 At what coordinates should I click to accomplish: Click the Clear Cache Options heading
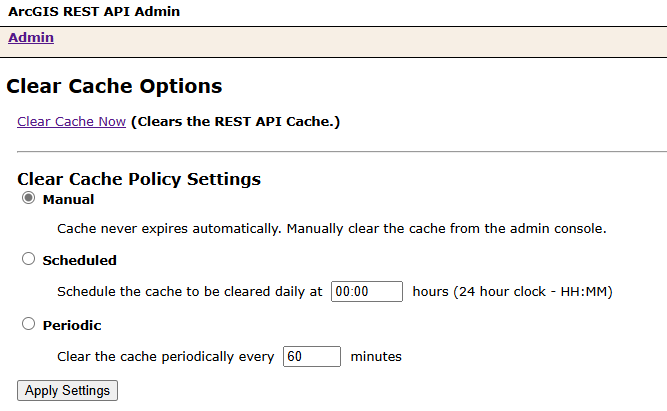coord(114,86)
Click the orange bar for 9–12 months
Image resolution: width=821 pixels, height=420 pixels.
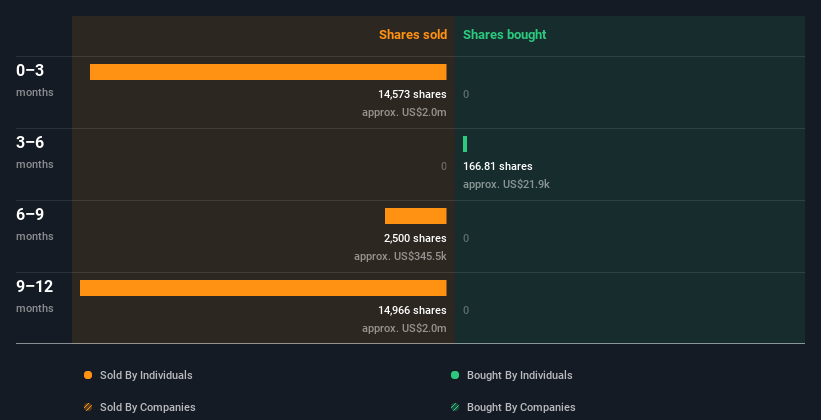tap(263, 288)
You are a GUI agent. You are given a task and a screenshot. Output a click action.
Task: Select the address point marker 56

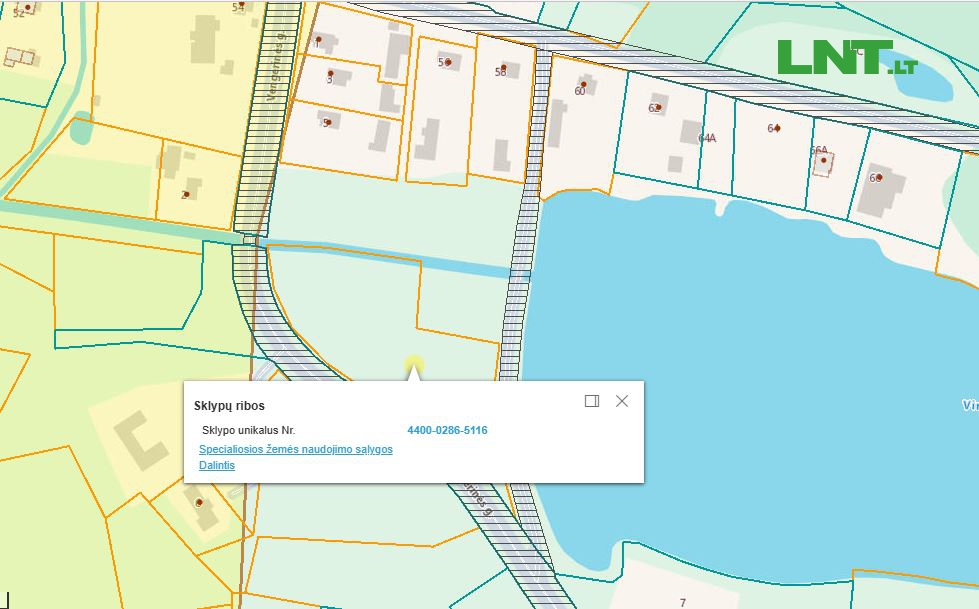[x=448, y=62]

### What you are asked to do
Nothing but the records, restated word for word and stripped of images, belongs in the answer.

### Response to this task
 At what coordinates should I click to accomplish: Click the Clear Cache Options heading
coord(114,86)
Click the orange bar for 9–12 months
Image resolution: width=821 pixels, height=420 pixels.
tap(263, 288)
You are a GUI agent. You are given a task and a screenshot. Output a click action.
Task: Select the address point marker 56

[x=448, y=62]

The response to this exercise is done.